The spirit of innovation continued at 1XAY after the new equipment was installed. WLEX staff member Don Laffin, writing in the Lexington newspaper on 17 August, announced that as of 13 August, 1XAY had been able to successfully broadcast and telecast simultaneously the actual WLEX program. The regular 1XAY time for transmitting was between 10 and 10.30 pm; testing the equipment was often done later at night, after the regular WLEX broadcast day had ended. Some of these tests entailed WLEX employees sitting or standing in front of the scanning equipment for long periods of time; this ultimately became so tedious that even the good-natured members of the station began to complain. Al Poté finally purchased two dummies, one male and one female, and used them for the tests instead.

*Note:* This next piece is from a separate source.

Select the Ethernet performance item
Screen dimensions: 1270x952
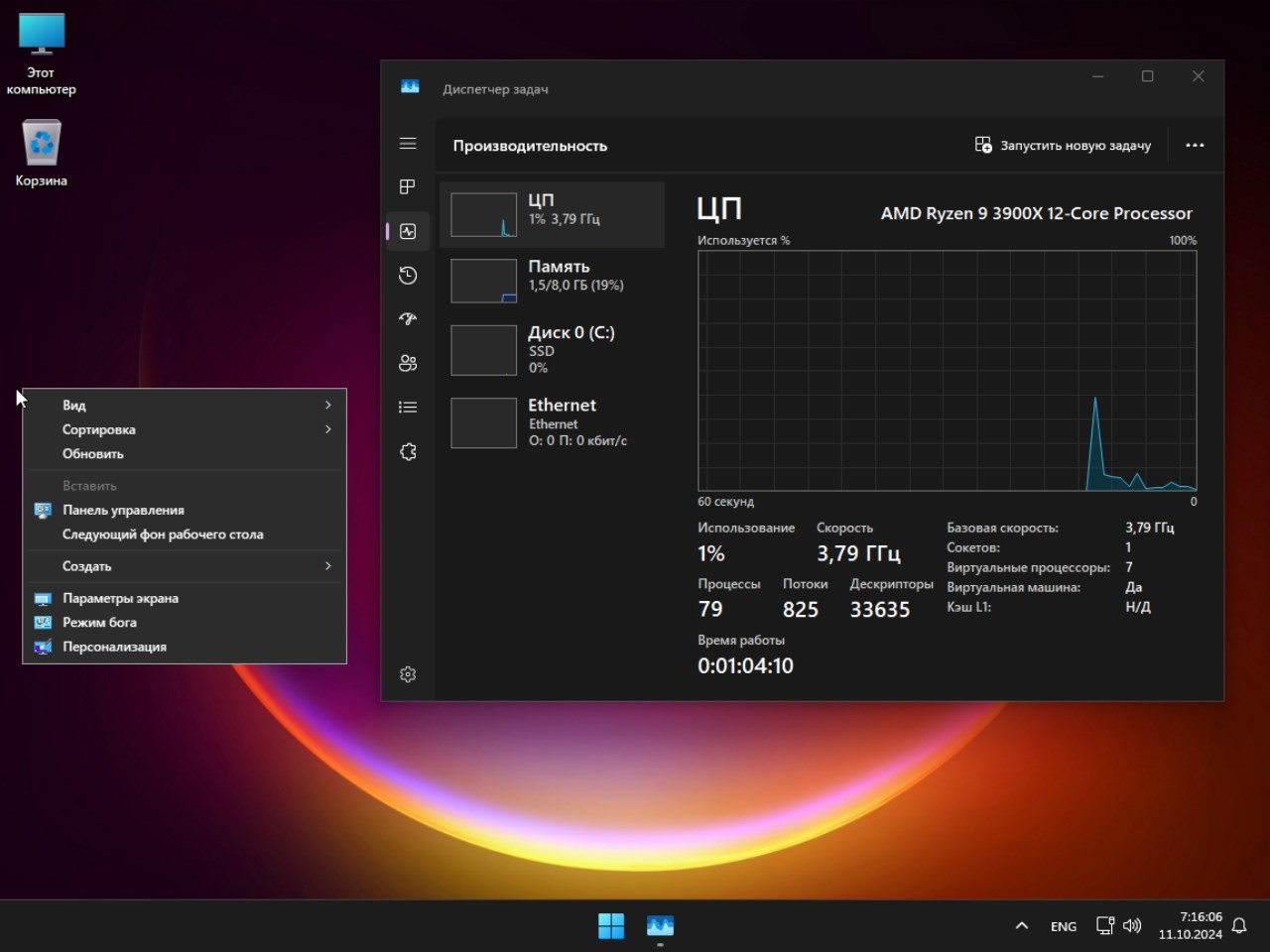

The new equipment seemed to help, and the amateurs noticed the improvement, especially with regard to the audio. But some of 1XAY’s video problems remained, since they were inherent to early TV. In one notable example of this, when Dr. Ernst Alexanderson’s TV station at WGY broadcast what was perhaps the first televised play, “The Queen’s Messenger,” Radio World’s critic was brutally honest. “The pictures received were three by three inches, and they were sometimes blurred and indistinct. They were not always in the center of the screen and they flickered a good deal. Consequently, they were not always easy on the eyes.” Further, the current state of the art was not yet user-friendly for anyone who wanted to have a television in their home. In early September of 1928, it was announced that this year’s New England Radio Show would feature a demonstration by 1XAY and WLEX; also, television receivers would be for sale at the show. But the Post was quick to remind everyone planning to attend that “...[t]o thoroughly enjoy and appreciate [the] programmes, the home must be equipped with a standard radio receiver...and the additional Television equipment. The day of consolidating the Television and Radio receivers into one unit is not even in sight. Two receivers and two antenna systems are required.”
Interestingly, in New York, where Hugo Gernsback’s station, WRNY, was also experimenting with television, the Pilot Manufacturing Company was offering a unit that did combine the television and radio components into a single unit.
Surely Henry Lane must have been aware of this, but keep in mind that his first loyalty was to the companies with whom he was involved in the WLEX project-- local companies like Raytheon and Samson. He may have been skeptical of Pilot’s claims (many inventors minimised what their competitors were doing, preferring instead to elevate the importance of their own work); or he may have just chosen to concentrate on what was being sold at the Boston Radio Exposition in October.
In fairness to Mr. Lane as a journalist, it was a common practice in 1920s media to ignore what was happening in other cities. The Pittsburgh newspapers frequently stated that KDKA was the first radio station in the world (!) even though a cursory glance at the Detroit or Boston newspapers of the early 20s would have shown that statement to be completely untrue.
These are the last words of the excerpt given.